Given text —
The movement grew out of a road blockade organised from the Kennedy Road shack settlement in the city of Durban in early 2005 and has since expanded to other parts of South Africa. As of October 2022 it claims to have more than 115,000 members in good standing in 81 branches in four of the nine provinces of South Africa - KwaZulu-Natal, Mpumalanga, the Eastern Cape and Gauteng.

It has links with similar social movements elsewhere in the world, such as the Landless Workers' Movement in Brazil. It has faced sustained, and at times violent, repression. More than twenty of its leaders have been assassinated, something it blames on the ruling African National Congress.

The assassinations of Abahlali baseMjondolo members and leaders has been noted by international organisations such as Amnesty International and was discussed at the United Nations Human Rights Council in 2022.

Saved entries

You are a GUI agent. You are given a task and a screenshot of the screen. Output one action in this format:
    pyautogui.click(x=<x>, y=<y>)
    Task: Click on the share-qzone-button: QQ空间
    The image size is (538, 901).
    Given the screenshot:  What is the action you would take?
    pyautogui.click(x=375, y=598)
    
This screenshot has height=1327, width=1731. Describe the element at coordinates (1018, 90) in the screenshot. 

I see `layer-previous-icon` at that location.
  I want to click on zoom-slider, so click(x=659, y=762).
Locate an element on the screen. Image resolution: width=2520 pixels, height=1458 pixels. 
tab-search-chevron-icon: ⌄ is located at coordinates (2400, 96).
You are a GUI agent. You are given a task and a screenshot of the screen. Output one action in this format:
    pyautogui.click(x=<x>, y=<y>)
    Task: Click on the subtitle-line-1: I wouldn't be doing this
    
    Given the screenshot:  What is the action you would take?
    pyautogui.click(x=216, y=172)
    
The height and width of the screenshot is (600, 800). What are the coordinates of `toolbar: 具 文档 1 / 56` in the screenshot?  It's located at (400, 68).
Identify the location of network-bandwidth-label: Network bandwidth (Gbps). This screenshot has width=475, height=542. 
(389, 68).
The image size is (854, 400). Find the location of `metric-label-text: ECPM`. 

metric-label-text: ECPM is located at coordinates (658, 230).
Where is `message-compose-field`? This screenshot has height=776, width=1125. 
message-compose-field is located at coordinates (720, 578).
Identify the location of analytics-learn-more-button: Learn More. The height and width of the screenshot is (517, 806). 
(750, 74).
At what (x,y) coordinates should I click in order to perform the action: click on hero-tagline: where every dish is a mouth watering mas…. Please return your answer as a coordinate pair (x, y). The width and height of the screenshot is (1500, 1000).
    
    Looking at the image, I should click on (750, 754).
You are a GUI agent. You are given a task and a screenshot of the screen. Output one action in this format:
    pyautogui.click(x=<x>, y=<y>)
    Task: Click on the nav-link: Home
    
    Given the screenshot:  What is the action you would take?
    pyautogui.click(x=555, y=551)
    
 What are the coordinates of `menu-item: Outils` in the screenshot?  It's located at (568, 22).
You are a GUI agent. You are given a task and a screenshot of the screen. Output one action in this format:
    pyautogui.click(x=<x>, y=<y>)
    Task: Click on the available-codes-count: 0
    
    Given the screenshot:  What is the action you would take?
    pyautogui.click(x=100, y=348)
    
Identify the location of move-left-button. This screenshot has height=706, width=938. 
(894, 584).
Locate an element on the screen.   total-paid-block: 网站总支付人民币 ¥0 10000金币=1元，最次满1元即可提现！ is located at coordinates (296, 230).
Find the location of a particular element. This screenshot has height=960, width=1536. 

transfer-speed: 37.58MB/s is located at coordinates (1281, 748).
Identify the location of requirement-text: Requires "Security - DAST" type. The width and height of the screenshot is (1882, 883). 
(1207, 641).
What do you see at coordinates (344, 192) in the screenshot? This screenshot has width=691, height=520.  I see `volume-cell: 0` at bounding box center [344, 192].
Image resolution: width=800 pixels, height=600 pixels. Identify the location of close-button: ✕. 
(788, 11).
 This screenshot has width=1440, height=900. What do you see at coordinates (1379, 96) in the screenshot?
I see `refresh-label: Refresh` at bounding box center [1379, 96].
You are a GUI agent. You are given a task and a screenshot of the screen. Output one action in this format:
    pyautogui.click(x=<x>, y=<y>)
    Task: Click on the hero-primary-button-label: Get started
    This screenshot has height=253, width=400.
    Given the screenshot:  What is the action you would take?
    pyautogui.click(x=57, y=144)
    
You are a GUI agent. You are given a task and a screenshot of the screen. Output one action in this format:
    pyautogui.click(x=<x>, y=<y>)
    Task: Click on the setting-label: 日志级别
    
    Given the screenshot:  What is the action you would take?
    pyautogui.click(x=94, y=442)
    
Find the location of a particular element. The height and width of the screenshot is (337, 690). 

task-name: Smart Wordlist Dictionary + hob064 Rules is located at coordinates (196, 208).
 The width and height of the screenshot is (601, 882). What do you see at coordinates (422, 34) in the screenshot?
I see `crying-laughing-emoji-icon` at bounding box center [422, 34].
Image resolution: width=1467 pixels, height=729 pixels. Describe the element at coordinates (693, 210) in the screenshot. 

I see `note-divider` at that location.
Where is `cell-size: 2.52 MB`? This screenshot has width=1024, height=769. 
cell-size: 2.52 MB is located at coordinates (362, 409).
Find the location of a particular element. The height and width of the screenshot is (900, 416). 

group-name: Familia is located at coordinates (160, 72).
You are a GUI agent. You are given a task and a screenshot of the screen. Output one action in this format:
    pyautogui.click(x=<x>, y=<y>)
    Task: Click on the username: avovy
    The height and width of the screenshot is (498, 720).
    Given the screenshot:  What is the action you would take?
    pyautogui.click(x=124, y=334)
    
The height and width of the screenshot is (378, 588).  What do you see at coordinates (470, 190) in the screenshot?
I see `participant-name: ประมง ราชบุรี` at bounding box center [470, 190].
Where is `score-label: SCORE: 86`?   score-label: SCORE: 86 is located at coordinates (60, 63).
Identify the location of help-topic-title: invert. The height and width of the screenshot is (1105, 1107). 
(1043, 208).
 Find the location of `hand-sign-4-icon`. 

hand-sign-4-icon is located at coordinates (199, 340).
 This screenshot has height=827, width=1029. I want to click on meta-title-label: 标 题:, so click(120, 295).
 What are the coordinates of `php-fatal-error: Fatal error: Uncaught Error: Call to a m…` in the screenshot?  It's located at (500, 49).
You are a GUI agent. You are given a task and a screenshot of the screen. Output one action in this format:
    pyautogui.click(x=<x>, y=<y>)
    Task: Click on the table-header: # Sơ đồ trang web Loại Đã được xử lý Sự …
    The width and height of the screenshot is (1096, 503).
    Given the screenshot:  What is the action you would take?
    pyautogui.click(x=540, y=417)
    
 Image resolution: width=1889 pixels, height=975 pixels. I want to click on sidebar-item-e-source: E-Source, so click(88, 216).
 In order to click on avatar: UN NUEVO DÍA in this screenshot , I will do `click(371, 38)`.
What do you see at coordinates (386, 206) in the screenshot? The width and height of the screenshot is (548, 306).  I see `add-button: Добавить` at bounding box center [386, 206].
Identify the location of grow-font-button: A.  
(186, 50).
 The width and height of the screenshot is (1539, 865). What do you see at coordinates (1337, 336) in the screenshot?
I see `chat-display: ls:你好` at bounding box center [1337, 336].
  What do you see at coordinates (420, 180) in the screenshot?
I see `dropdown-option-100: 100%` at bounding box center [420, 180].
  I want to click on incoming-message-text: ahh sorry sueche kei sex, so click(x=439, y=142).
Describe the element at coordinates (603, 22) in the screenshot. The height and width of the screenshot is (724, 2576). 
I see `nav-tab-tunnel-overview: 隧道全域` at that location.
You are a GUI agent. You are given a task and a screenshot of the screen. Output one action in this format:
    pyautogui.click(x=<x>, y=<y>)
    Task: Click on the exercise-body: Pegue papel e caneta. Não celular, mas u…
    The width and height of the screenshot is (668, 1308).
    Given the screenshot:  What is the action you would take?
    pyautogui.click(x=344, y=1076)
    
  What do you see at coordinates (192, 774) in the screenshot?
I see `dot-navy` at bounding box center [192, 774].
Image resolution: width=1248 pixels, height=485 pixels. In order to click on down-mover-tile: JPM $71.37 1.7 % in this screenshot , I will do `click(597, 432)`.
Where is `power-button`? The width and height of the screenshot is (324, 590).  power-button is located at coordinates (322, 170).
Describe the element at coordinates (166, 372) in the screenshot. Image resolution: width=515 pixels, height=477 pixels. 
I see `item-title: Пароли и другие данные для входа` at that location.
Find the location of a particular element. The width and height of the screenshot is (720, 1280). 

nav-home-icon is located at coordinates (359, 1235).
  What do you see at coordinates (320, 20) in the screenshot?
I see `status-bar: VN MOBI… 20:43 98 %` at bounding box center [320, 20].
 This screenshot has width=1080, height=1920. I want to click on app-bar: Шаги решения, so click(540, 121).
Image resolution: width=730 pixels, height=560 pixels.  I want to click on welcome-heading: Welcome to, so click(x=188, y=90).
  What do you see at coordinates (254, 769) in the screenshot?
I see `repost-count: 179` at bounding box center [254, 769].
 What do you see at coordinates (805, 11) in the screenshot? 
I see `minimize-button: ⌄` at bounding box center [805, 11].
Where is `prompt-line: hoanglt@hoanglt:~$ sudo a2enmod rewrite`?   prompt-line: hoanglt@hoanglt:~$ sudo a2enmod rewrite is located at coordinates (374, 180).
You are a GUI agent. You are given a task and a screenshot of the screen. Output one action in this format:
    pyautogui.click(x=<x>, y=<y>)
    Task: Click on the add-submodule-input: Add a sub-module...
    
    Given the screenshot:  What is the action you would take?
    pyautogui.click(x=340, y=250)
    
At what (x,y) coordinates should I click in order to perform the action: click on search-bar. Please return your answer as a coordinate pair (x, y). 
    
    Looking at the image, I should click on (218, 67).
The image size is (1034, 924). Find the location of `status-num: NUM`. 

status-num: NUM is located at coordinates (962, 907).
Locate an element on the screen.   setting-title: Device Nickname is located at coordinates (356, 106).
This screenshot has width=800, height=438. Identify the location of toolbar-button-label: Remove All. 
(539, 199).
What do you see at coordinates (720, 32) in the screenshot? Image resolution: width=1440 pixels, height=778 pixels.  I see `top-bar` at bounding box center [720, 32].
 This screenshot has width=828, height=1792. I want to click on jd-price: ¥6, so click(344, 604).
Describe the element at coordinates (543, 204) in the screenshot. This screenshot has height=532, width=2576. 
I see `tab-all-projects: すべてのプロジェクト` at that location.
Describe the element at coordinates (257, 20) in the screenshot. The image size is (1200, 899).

What you need to do —
- a) According to the text on Abahlali baseMjondolo, how many branches did the movement claim to have as of October 2022?
- b) Translate this sentence from the text on Abahlali baseMjondolo into Spanish: "It has faced sustained, and at times violent, repression."

Responses in order —
- a) 81 branches

- b) Ha enfrentado una represión sostenida y, en ocasiones, violenta.